[Stored records]
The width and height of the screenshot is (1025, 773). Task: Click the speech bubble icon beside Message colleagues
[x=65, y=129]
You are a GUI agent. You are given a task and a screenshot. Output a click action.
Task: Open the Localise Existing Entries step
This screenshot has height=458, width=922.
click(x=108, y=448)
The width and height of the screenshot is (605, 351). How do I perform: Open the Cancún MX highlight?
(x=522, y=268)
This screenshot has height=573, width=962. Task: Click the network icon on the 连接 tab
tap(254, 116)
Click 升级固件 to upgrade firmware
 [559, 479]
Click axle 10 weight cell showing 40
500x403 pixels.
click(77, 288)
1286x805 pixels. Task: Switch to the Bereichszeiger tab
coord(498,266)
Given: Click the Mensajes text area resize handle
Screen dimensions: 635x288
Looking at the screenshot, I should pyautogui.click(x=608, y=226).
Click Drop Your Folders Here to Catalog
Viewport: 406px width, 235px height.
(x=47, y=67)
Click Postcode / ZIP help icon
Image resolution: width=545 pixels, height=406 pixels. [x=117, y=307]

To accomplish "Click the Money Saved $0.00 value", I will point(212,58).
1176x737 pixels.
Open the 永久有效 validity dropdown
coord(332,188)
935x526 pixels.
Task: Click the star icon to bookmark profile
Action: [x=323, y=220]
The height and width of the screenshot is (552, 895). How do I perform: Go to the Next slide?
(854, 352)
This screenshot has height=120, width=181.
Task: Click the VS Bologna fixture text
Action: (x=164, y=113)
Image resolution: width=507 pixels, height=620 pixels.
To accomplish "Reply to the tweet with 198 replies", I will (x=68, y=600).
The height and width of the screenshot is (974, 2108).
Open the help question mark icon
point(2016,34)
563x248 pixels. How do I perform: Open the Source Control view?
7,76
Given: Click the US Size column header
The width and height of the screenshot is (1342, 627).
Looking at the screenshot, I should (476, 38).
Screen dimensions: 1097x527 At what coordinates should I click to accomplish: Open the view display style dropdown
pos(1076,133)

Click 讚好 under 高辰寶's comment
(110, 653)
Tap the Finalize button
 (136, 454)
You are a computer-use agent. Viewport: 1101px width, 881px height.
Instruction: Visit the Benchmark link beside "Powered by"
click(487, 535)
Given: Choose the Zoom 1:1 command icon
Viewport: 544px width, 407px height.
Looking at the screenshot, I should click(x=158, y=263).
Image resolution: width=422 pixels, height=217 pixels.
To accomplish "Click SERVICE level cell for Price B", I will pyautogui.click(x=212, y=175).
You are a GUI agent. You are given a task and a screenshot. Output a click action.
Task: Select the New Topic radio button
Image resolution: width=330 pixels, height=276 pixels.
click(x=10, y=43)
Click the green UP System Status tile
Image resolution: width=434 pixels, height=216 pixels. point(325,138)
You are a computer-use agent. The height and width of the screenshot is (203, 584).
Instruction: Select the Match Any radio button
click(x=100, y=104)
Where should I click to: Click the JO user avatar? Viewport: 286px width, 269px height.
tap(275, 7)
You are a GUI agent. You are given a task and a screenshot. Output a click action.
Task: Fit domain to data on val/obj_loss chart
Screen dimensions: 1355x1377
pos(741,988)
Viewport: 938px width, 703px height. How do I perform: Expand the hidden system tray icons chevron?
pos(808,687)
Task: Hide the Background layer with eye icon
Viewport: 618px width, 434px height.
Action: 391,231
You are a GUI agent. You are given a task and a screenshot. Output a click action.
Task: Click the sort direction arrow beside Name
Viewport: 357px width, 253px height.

#### [ASSIGNED TASK]
Your answer should be the lines above, from the line containing "Screen dimensions: 1097x527" up to and including the line containing "You are a computer-use agent. Viewport: 1101px", reproduced exactly and with nothing else.

#### [TASK OUTPUT]
Screen dimensions: 1097x527 At what coordinates should I click to accomplish: Open the view display style dropdown
pos(1076,133)

Click 讚好 under 高辰寶's comment
(110, 653)
Tap the Finalize button
 (136, 454)
You are a computer-use agent. Viewport: 1101px width, 881px height.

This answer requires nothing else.